Hafif türler ekrana çok derinden girdiğinde, J. J. Thomson, ekranın oturacağı tüpte bir yarık yaptı. Bu, yoğunluğu göreceli kütleye karşı çizmesine izin verdi ve ilk kütle spektrometresini yarattı.

Thomson, öğrenci araştırmacısı ile birlikte kütle spektrometresini geliştirdi. Francis William Aston. Aston bu araştırmaya devam etti ve çalışmaları için 1922'de Nobel Ödülü kazandı.

İzotopların Keşfi

J. J. Thomson ve Aston, pozitif hidrojen ve helyum iyonlarını tanımlamak için kütle spektrometresini kullandılar. 1912'de iyonize neonları elektrik ve manyetik alanlara ateşlediler. Kiriş için iki ayrı model ortaya çıktı: biri atomik kütle 20 ve daha zayıf bir parabol kütle 22.

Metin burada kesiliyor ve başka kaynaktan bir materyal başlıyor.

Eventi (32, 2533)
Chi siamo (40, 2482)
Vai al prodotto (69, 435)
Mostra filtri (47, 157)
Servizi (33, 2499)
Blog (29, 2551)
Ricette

Safsızlıkları öne sürdükten sonra, bu daha zayıf parabolün daha ağır bir neon olduğunu fark etti. Bu, daha iyi izotoplar olarak bilinen, farklı kütlelere sahip iki neon atomunu gösterdi.

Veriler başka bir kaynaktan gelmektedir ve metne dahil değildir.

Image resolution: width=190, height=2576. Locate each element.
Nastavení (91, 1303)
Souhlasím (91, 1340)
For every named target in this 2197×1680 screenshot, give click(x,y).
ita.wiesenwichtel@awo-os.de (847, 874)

Bir izotopun, çekirdek içindeki nötron sayısındaki değişiklik olduğunu hatırlayın. Bir izotopla, elementin kimliği aynı kalır, ancak çekirdeğinde farklı sayıda nötron bulunur. J. J. Thomson ve Aston, başka bir neon izotopunun daha yüksek kütlesini, nötronların varlığını bilme avantajına sahip olmadan sonuçlandırdı (1932'de James Chadwick tarafından keşfedildi).

JJ Thomson: Bilime Katkı

1906 yılında J. J. Thompson aldı Nobel Ödülü Fizikte “bu teorik ve deneysel araştırmaların büyük değerlerinin tanınmasında elektriğin gazlarla iletimi. Thomson, elektronları bir parçacığın parçacıkları olarak tanımlamasıyla tanınır. atom.

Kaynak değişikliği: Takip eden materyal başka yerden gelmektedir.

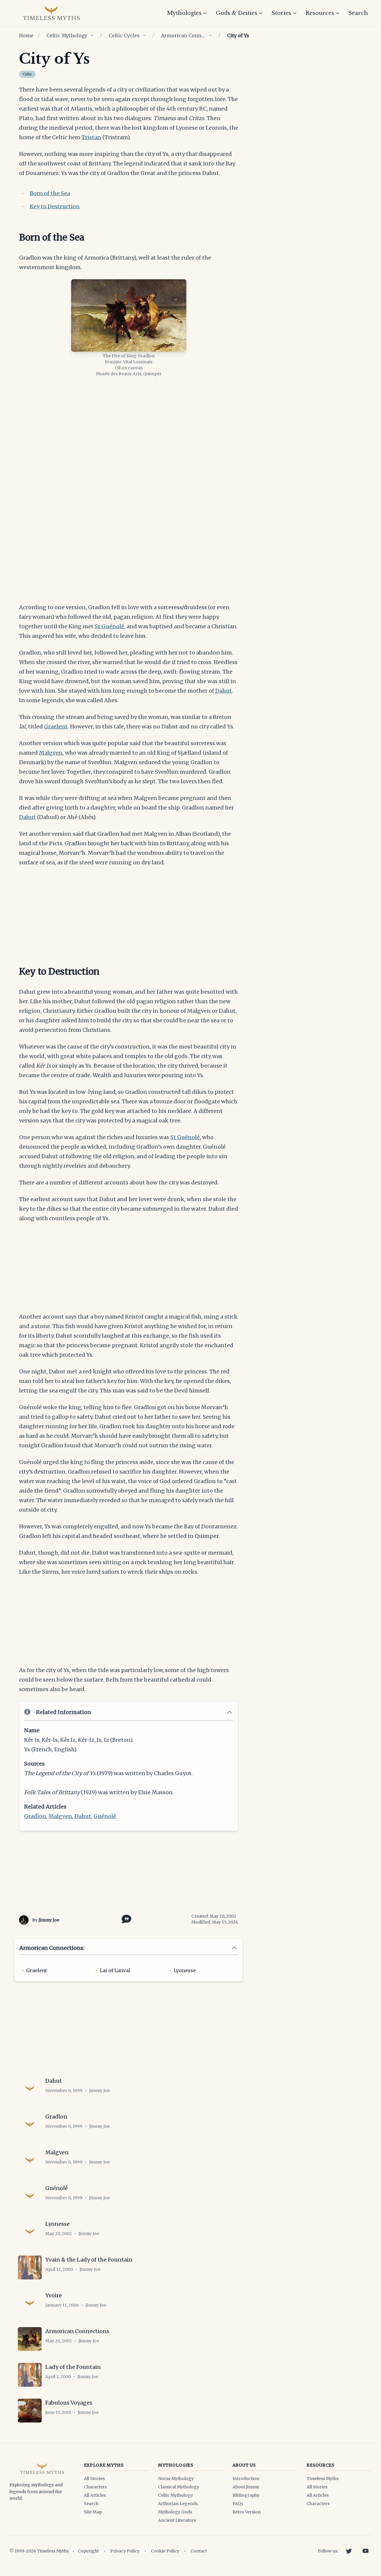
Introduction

Thomson'ın deneyleri sırasında diğer birçok bilim adamı atomik parçacıklar üzerinde gözlemler yapmış olsa da, keşifleri yeni bir elektrik ve atomik parçacık anlayışına yol açtı.

Thomson, izotopun keşfiyle haklı olarak kredilendirilir ve pozitif yüklü parçacıklarla yaptığı deneyler, kütle spektrometresinin geliştirilmesine yol açtı. Bu başarılar, bugüne kadar devam eden fizik ve kimyadaki bilgi ve keşiflerin gelişimine katkıda bulundu.

J. J. Thomson, Ağustos 1940'ta Cambridge'de öldü ve Isaac Newton ve Charles Darwin yakınlarındaki Westminster Manastırı'na gömüldü.